An instance is owned by the highest stack frame that holds a direct reference to an instance, or the application domain for globally held instances.

A common misconception is that the member that creates an instance is responsible for its lifetime management. The scenario that quickly breaks this idea is when a member returns an instance that requires lifetime management (such as IDisposable instance). In this case, the method that created the instance can’t destroy it because its usage is outside the scope of the member that created it.

Take System.IO.File.Open() method for example.

public static FileStream Open(string path, FileMode mode, FileAccess access, FileShare share)
{
    return new FileStream(path, mode, access, share);
}

This method returns a Stream which must be disposed when it is no longer required. While the File.Open method created the stream instance, it is up to the member that owns the stream to dispose of it.

What about instances that require lifetime management that are stored as fields on a type?

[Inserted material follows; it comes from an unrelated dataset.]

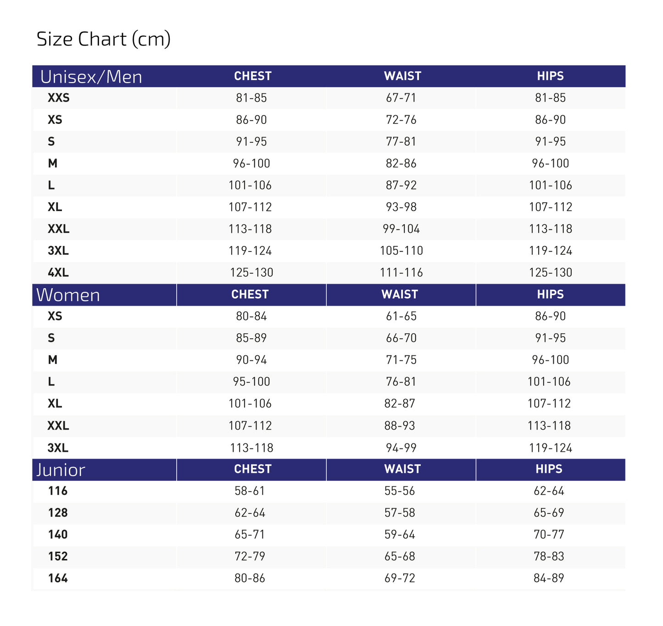Click the Unisex/Men XL waist value 93-98
663x626 pixels.
[401, 207]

The impact here is that the class that defines the field (the owning class) will itself require lifetime management. For disposable types this will mean that the owning class will need to implement IDisposable. The lifetime management of the owning class is then the responsibility of the member that holds an instance of it. When that member disposes the owning class, the owning class will in turn dispose of its field instance.

This law should be used to determine who is responsible for lifetime management of an object instance. Only the owner of the instance should be responsible for handling this lifetime management.